[Opening Dataset section]
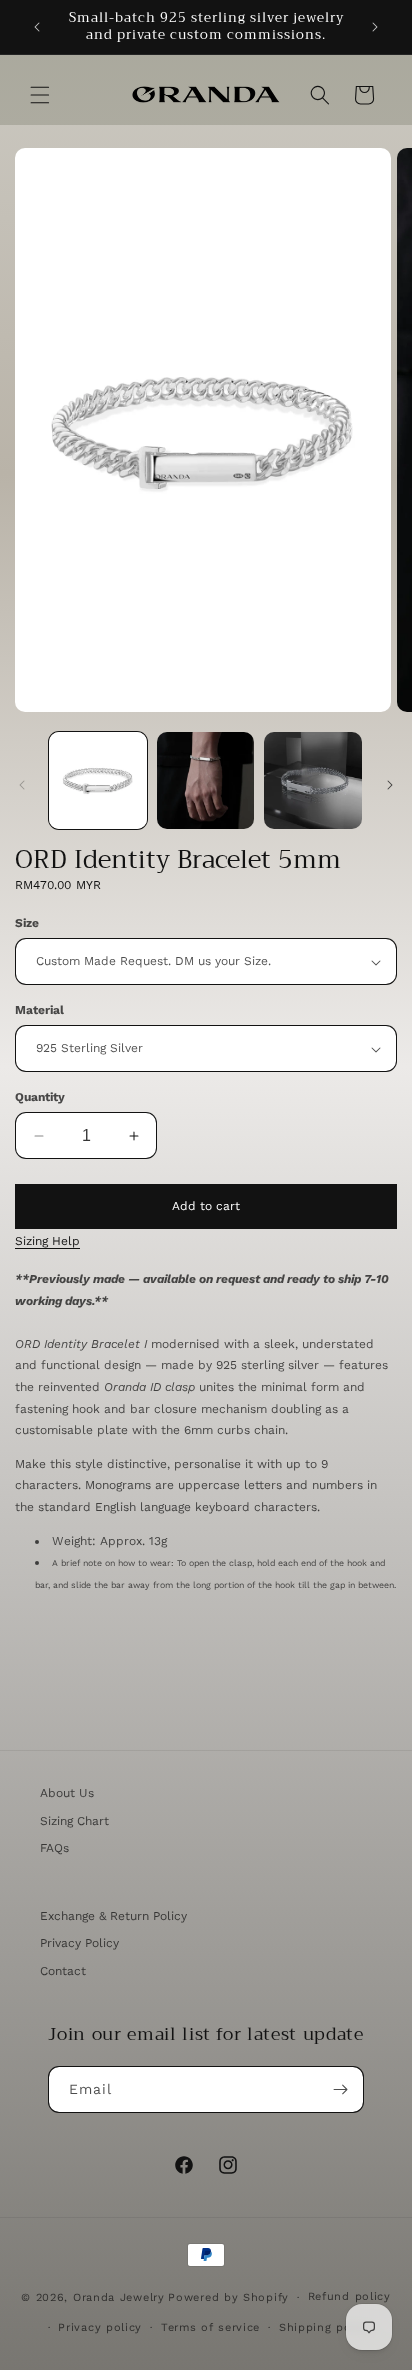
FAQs (54, 1848)
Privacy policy (100, 2327)
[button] (40, 95)
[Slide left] (22, 785)
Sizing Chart (74, 1821)
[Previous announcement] (37, 27)
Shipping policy (326, 2327)
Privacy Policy (79, 1943)
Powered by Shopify (228, 2297)
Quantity (40, 1097)
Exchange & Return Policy (113, 1916)
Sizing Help (47, 1241)
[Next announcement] (375, 27)
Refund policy (349, 2296)
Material (39, 1010)
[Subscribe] (341, 2089)
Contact (63, 1971)
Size (27, 923)
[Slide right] (390, 785)
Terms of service (210, 2327)
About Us (67, 1793)
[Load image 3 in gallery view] (313, 781)
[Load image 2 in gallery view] (206, 781)
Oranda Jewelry (119, 2297)
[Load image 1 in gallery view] (98, 781)
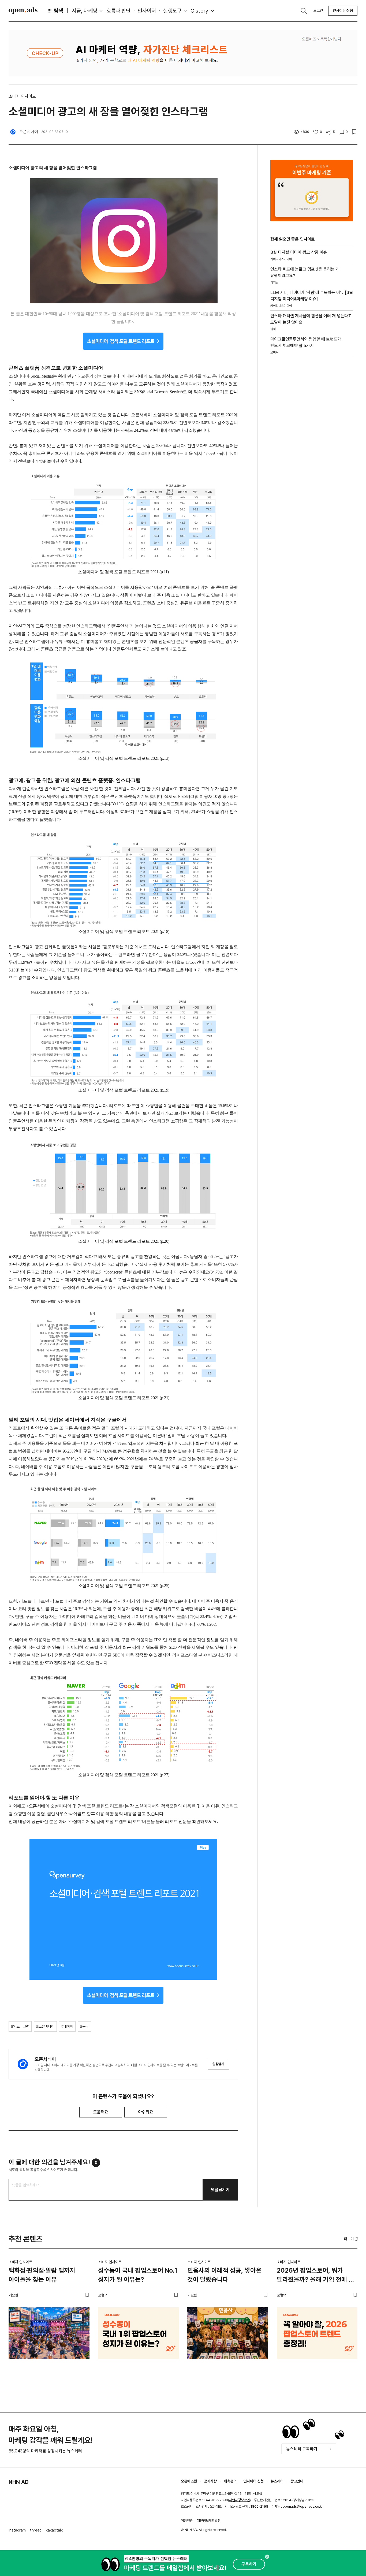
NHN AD (19, 2482)
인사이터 (147, 11)
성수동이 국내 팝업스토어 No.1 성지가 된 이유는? (137, 2274)
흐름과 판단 (118, 11)
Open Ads (23, 10)
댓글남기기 (220, 2189)
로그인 (318, 10)
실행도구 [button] (172, 11)
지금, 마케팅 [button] (84, 11)
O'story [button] (199, 11)
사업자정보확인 (239, 2500)
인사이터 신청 (343, 10)
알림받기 (218, 2064)
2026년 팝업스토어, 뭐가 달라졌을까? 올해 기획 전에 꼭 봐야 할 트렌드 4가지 (315, 2275)
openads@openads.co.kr (303, 2506)
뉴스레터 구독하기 (301, 2448)
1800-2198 (259, 2506)
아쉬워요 (145, 2112)
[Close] (267, 2557)
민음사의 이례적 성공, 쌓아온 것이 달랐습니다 (224, 2274)
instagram (17, 2530)
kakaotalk (54, 2530)
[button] (351, 2239)
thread (36, 2530)
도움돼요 (100, 2112)
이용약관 (187, 2521)
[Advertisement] (310, 452)
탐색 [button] (58, 11)
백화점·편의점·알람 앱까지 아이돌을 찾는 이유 (42, 2274)
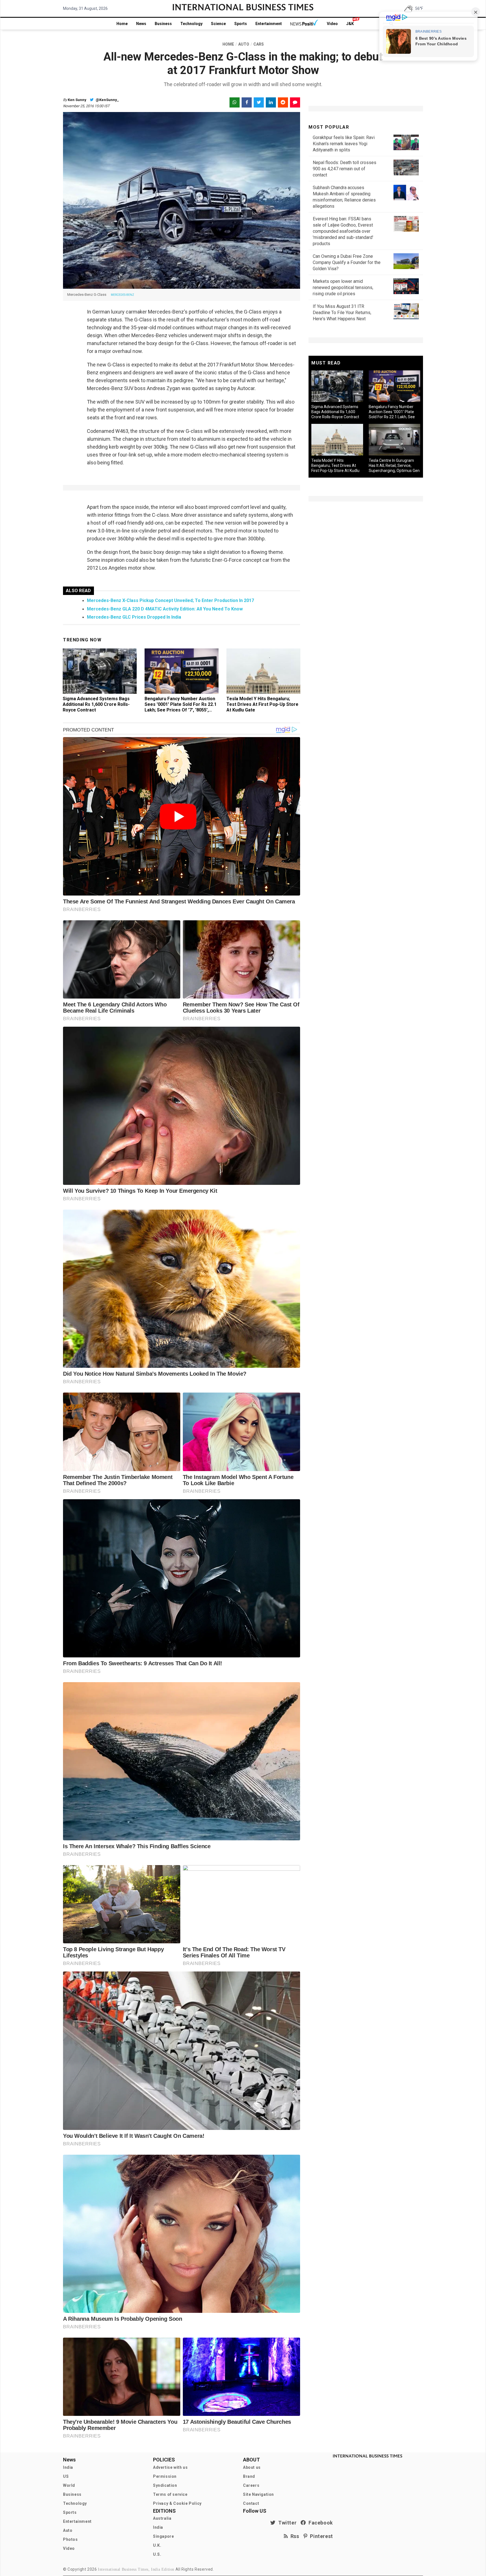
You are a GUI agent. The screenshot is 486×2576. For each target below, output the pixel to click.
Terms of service (170, 2494)
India (68, 2467)
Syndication (165, 2485)
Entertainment (268, 23)
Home (122, 23)
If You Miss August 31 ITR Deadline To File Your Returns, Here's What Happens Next (342, 312)
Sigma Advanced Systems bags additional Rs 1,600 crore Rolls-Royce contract (96, 704)
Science (218, 23)
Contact (251, 2503)
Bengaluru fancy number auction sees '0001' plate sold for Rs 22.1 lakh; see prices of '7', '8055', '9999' (181, 707)
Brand (249, 2476)
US (66, 2476)
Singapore (163, 2536)
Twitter (286, 2523)
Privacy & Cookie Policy (177, 2503)
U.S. (157, 2554)
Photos (70, 2539)
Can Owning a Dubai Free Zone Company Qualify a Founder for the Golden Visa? (347, 262)
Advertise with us (170, 2467)
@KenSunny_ (107, 100)
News (141, 23)
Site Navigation (258, 2494)
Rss (293, 2536)
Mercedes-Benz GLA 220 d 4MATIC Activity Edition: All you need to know (165, 609)
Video (332, 23)
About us (252, 2467)
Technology (191, 23)
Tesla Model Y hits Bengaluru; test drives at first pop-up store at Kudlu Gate (262, 704)
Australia (162, 2518)
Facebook (319, 2523)
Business (163, 23)
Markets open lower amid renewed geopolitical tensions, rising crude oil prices (343, 287)
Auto (67, 2530)
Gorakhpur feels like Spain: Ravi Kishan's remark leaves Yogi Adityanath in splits (344, 144)
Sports (240, 23)
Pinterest (320, 2536)
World (69, 2485)
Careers (251, 2485)
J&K (350, 23)
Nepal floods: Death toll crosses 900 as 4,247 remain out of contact (344, 169)
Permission (165, 2476)
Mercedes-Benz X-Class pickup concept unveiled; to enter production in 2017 (170, 600)
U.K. (157, 2545)
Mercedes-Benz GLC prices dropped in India (134, 617)
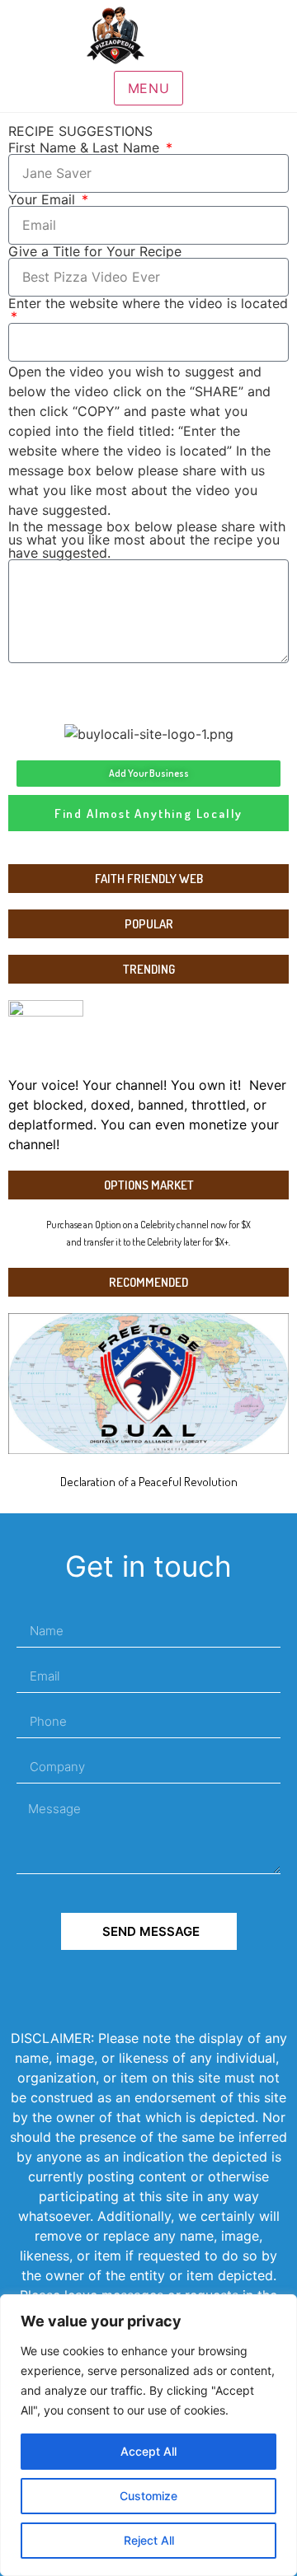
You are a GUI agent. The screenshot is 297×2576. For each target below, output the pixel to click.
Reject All (149, 2540)
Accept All (148, 2451)
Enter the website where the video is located (148, 304)
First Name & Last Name (85, 147)
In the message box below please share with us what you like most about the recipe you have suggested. (146, 539)
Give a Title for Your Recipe (95, 251)
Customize (148, 2496)
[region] (148, 2435)
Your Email (43, 199)
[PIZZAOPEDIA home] (148, 35)
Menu (149, 88)
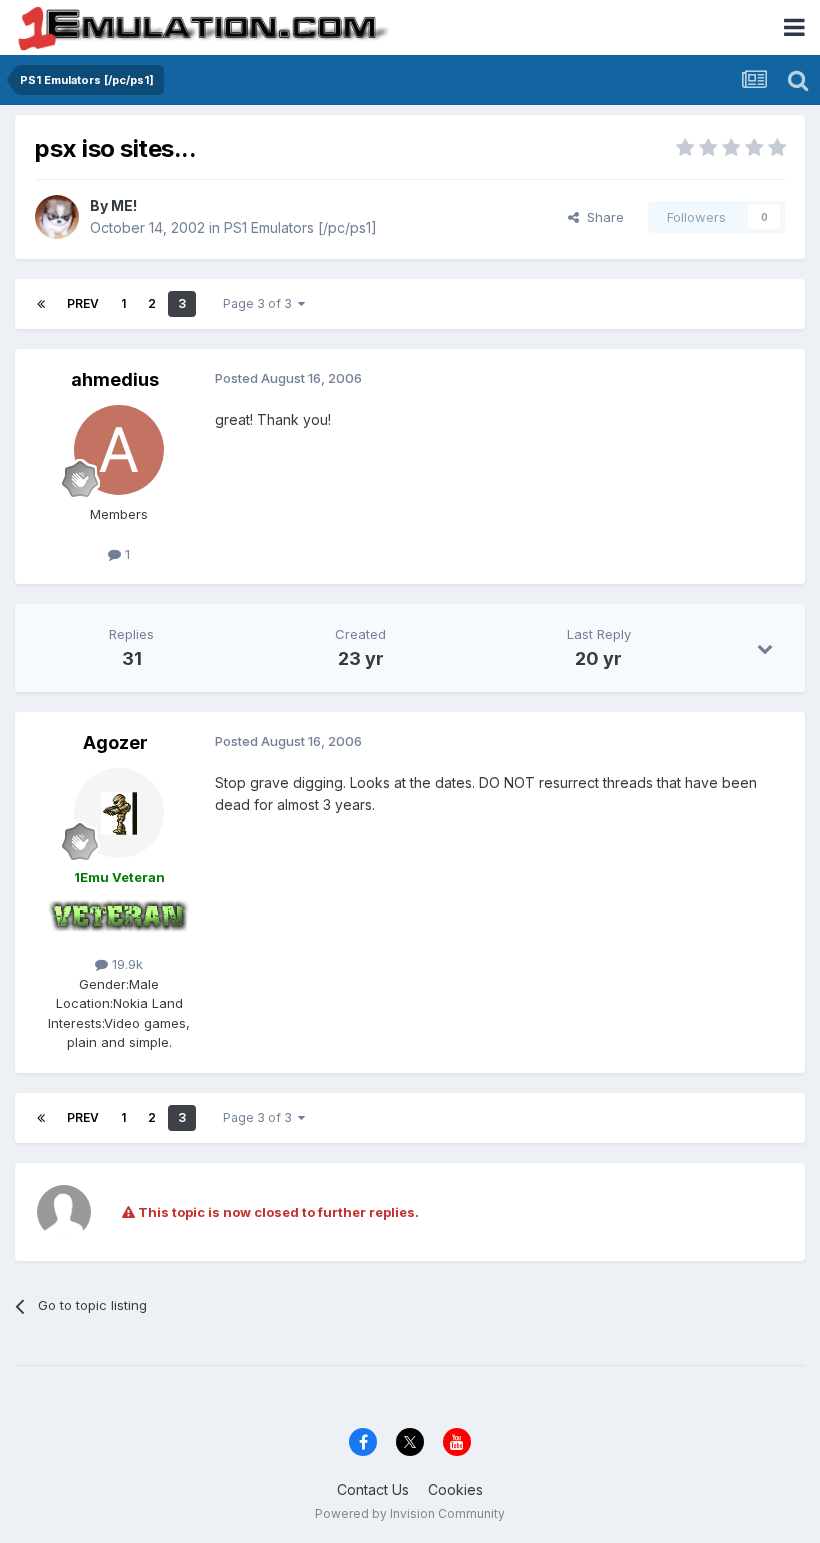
[Closing Dataset section]
■ Work to complete ■
Set down every line of the entries above again, exactly as written, but not the pictures.

■ Problem solution ■
FAQs (54, 1848)
Privacy policy (100, 2327)
[button] (40, 95)
[Slide left] (22, 785)
Sizing Chart (74, 1821)
[Previous announcement] (37, 27)
Shipping policy (326, 2327)
Privacy Policy (79, 1943)
Powered by Shopify (228, 2297)
Quantity (40, 1097)
Exchange & Return Policy (113, 1916)
Sizing Help (47, 1241)
[Next announcement] (375, 27)
Refund policy (349, 2296)
Material (39, 1010)
[Subscribe] (341, 2089)
Contact (63, 1971)
Size (27, 923)
[Slide right] (390, 785)
Terms of service (210, 2327)
About Us (67, 1793)
[Load image 3 in gallery view] (313, 781)
[Load image 2 in gallery view] (206, 781)
Oranda Jewelry (119, 2297)
[Load image 1 in gallery view] (98, 781)
NHN AD (19, 2482)
인사이터 (147, 11)
성수동이 국내 팝업스토어 No.1 성지가 된 이유는? (137, 2274)
흐름과 판단 (118, 11)
Open Ads (23, 10)
댓글남기기 (220, 2189)
로그인 (318, 10)
실행도구 [button] (172, 11)
지금, 마케팅 [button] (84, 11)
O'story [button] (199, 11)
사업자정보확인 (239, 2500)
인사이터 신청 (343, 10)
알림받기 (218, 2064)
2026년 팝업스토어, 뭐가 달라졌을까? 올해 기획 전에 꼭 봐야 할 트렌드 4가지 (315, 2275)
openads@openads.co.kr (303, 2506)
뉴스레터 구독하기 (301, 2448)
1800-2198 (259, 2506)
아쉬워요 (145, 2112)
[Close] (267, 2557)
민음사의 이례적 성공, 쌓아온 것이 달랐습니다 (224, 2274)
instagram (17, 2530)
kakaotalk (54, 2530)
[button] (351, 2239)
thread (36, 2530)
도움돼요 (100, 2112)
이용약관 (187, 2521)
[Advertisement] (310, 452)
탐색 [button] (58, 11)
백화점·편의점·알람 앱까지 아이돌을 찾는 이유 (42, 2274)
You are a GUI agent. The screenshot is 486×2576. For each target below, output the pixel to click.
Terms of service (170, 2494)
India (68, 2467)
Syndication (165, 2485)
Entertainment (268, 23)
Home (122, 23)
If You Miss August 31 ITR Deadline To File Your Returns, Here's What Happens Next (342, 312)
Sigma Advanced Systems bags additional Rs 1,600 crore Rolls-Royce contract (96, 704)
Science (218, 23)
Contact (251, 2503)
Bengaluru fancy number auction sees '0001' plate sold for Rs 22.1 lakh; see prices of '7', '8055', '9999' (181, 707)
Brand (249, 2476)
US (66, 2476)
Singapore (163, 2536)
Twitter (286, 2523)
Privacy & Cookie Policy (177, 2503)
U.S. (157, 2554)
Photos (70, 2539)
Can Owning a Dubai Free Zone Company Qualify a Founder for the Golden Visa? (347, 262)
Advertise with us (170, 2467)
@KenSunny_ (107, 100)
News (141, 23)
Site Navigation (258, 2494)
Rss (293, 2536)
Mercedes-Benz GLA 220 d 4MATIC Activity Edition: All you need to know (165, 609)
Video (332, 23)
About us (252, 2467)
Technology (191, 23)
Tesla Model Y hits Bengaluru; test drives at first pop-up store at Kudlu Gate (262, 704)
Australia (162, 2518)
Facebook (319, 2523)
Business (163, 23)
Markets open lower amid renewed geopolitical tensions, rising crude oil prices (343, 287)
Auto (67, 2530)
Gorakhpur feels like Spain: Ravi Kishan's remark leaves Yogi Adityanath in splits (344, 144)
Sports (240, 23)
Pinterest (320, 2536)
World (69, 2485)
Careers (251, 2485)
J&K (350, 23)
Nepal floods: Death toll crosses 900 as 4,247 remain out of contact (344, 169)
Permission (165, 2476)
Mercedes-Benz X-Class pickup concept unveiled; to enter production in 2017 (170, 600)
U.K. (157, 2545)
Mercedes-Benz GLC prices dropped in India (134, 617)
You are a GUI agent. The screenshot is 297×2576. For each target below, output the pixel to click.
Reject All (149, 2540)
Accept All (148, 2451)
Enter the website where the video is located (148, 304)
First Name & Last Name (85, 147)
In the message box below please share with us what you like most about the recipe you have suggested. (146, 539)
Give a Title for Your Recipe (95, 251)
Customize (148, 2496)
[region] (148, 2435)
Your Email (43, 199)
[PIZZAOPEDIA home] (148, 35)
Menu (149, 88)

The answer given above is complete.